Part I: Performance Issues

Part I of this week’s assignment is to evaluate and compare the performance and design of several data adapters. This is yet another important task that comes up in real-world software development roles: e.g. choosing a platform, library, application stack, or 3rd party software vendor. Management has put out an RFP for a data adapter to use on an upcoming project. They have received 21 submissions. All the submitted products are roughly equivalent in cost; no need to worry about that. In any case this project is so critical—and so cool—that money is no object. But we cannot rely on the word of vendors alone—sometimes salespersons over-promise.

Our Vendors

This is where you come in. As we discussed in class this week, accurately measuring and comparing the performance of different pieces of software is a non-trivial task. What does "performance" mean for a data adapter? How should we compare software written in compiled languages to that written in interpreted languages? Are two pieces of software equally "capable", or is one less fully-featured than the other—and does that matter? We could consider "code quality"—whatever that means, and factor that in evaluating performance and ease of maintenance over the lifetime of the project. Are any of these different software products platform-limited, in a way that might impact future development of our product? Do any of the submissions themselves rely on 3rd party libraries, and should that impact our decision? Perhaps the most salient considerations are: how fast are the different submissions, how resource intensive/efficient are they, and how consistent and predictable is their performance profile. Also, any data adapter that you think meets your expectation will have to be gotten to interface with the CwC code of the project and maintained as long as the project is active. You thus must be comfortable with its code quality and documentation.
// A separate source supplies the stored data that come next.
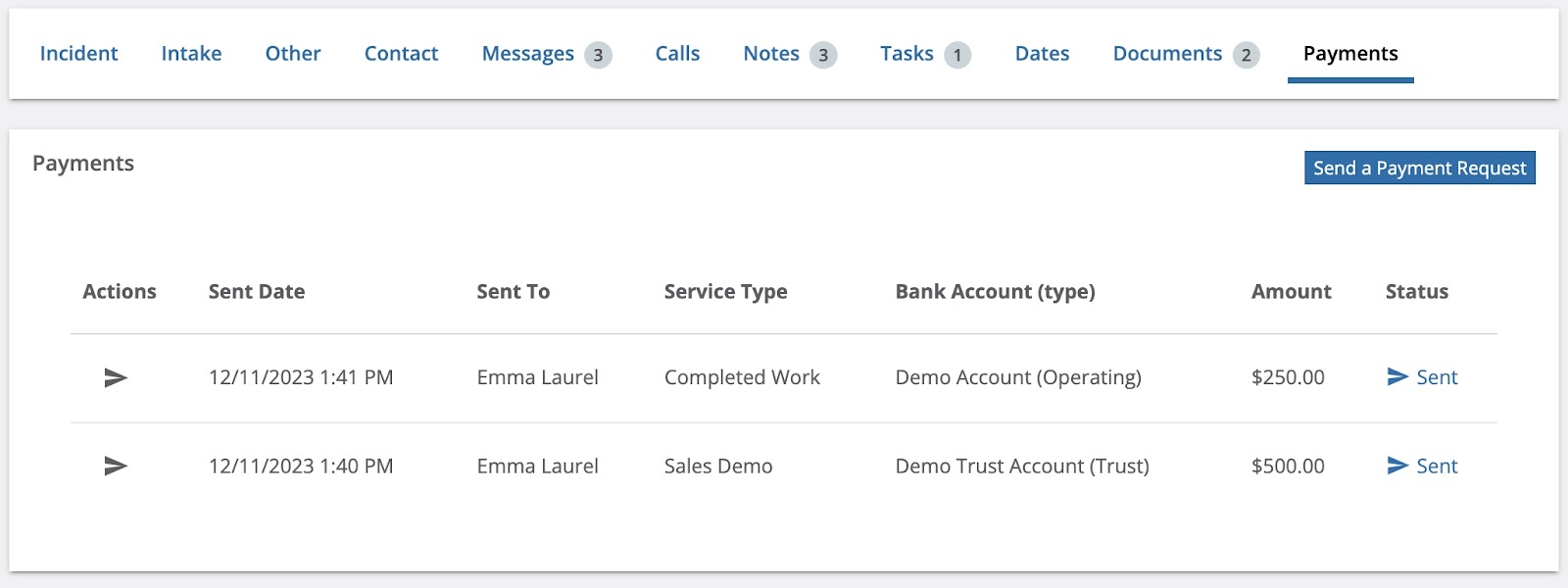The width and height of the screenshot is (1568, 588).
Task: Click Sent status icon for Sales Demo row
Action: tap(1397, 466)
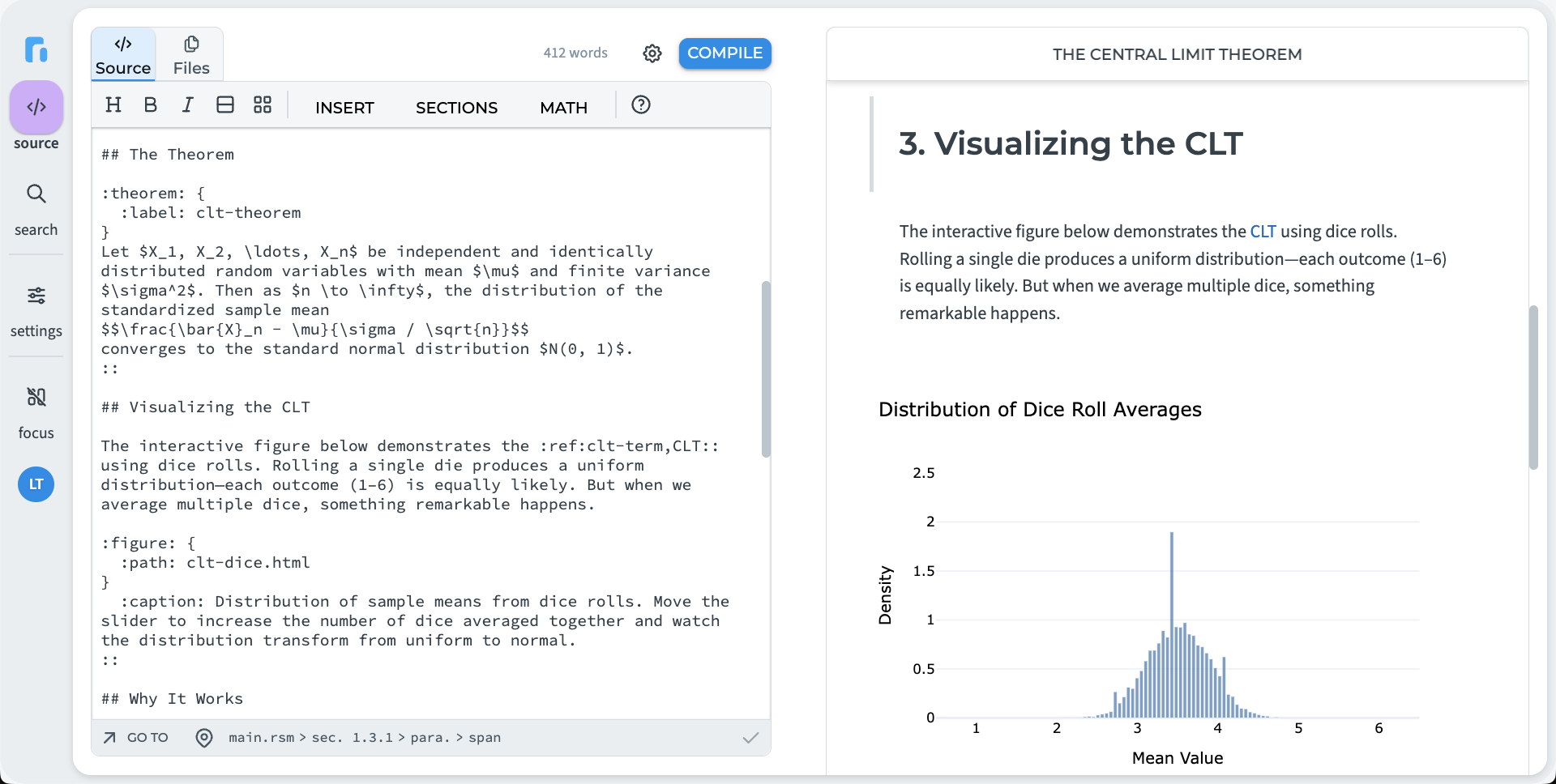Open the INSERT menu
The width and height of the screenshot is (1556, 784).
pos(344,108)
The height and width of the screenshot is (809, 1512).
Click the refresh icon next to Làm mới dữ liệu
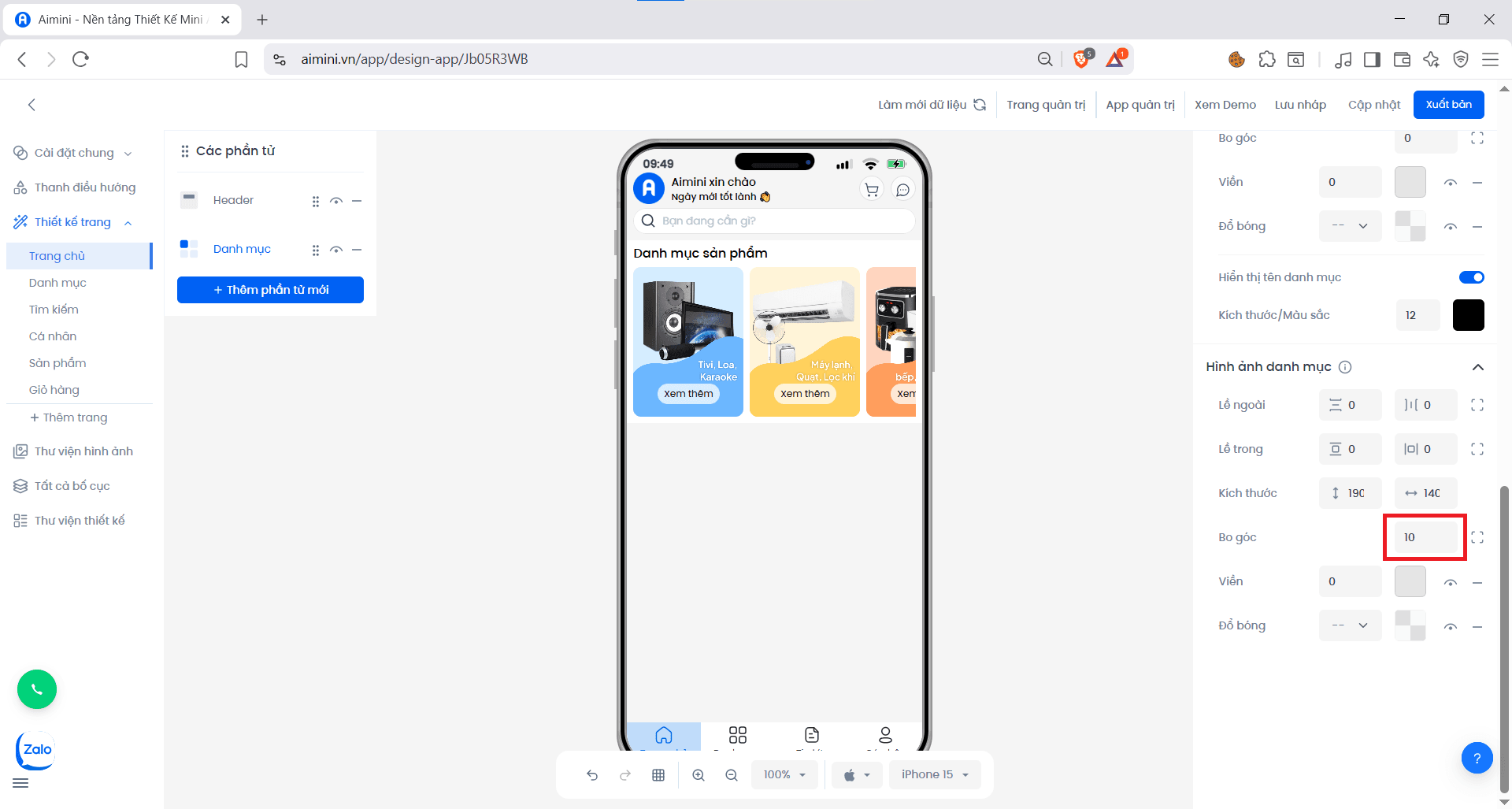pyautogui.click(x=980, y=105)
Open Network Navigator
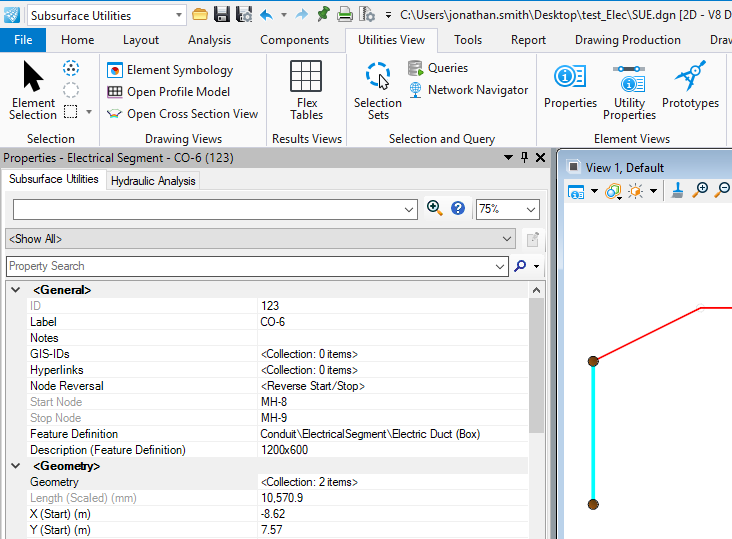The width and height of the screenshot is (732, 539). click(467, 90)
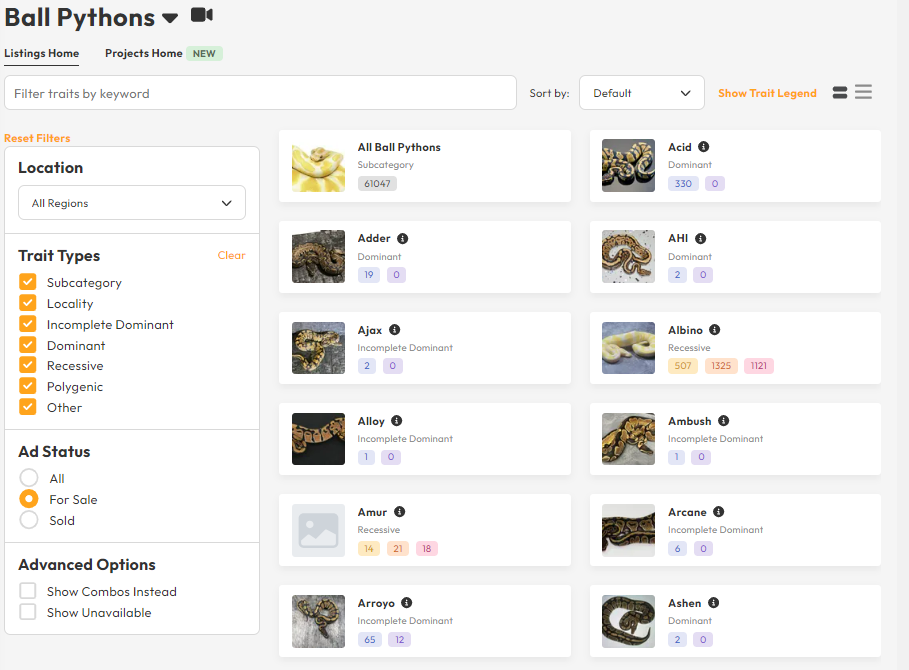909x670 pixels.
Task: Expand the Ball Pythons category caret
Action: (170, 18)
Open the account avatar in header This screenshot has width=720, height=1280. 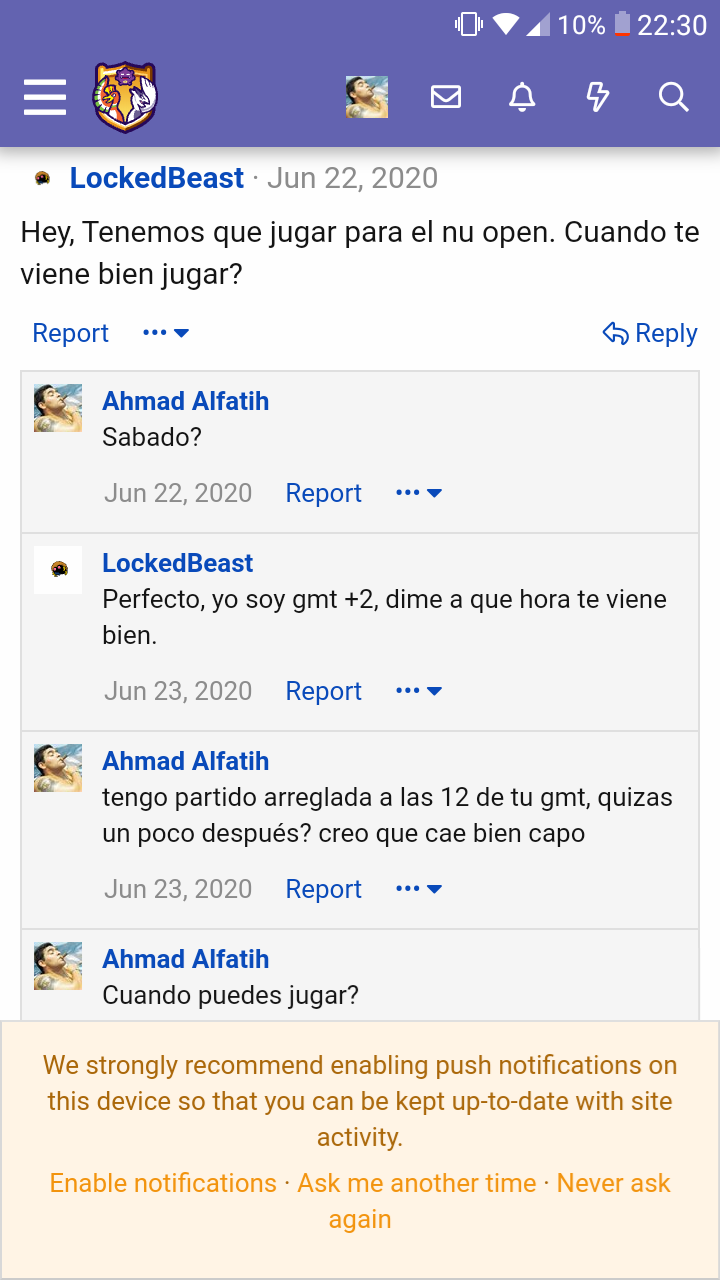point(367,97)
Like we said at the outset, your mission in Part I is to measure and compare the performance of the submissions and assess the quality of their designs. Pick six of them from this set (you can include more than six in your analysis, but don’t have to) and summarize your findings in a memo to management that describes how you performed your analysis, the comparison of the relative performance of the submitted products (whatever that happens to mean), and finally a recommendation to management of which product to select.

To do this you will have to design a set of benchmarks, carry out measurements, document the goals, scope and outcomes of your experiments. You will also have to look at the code of the different artifacts.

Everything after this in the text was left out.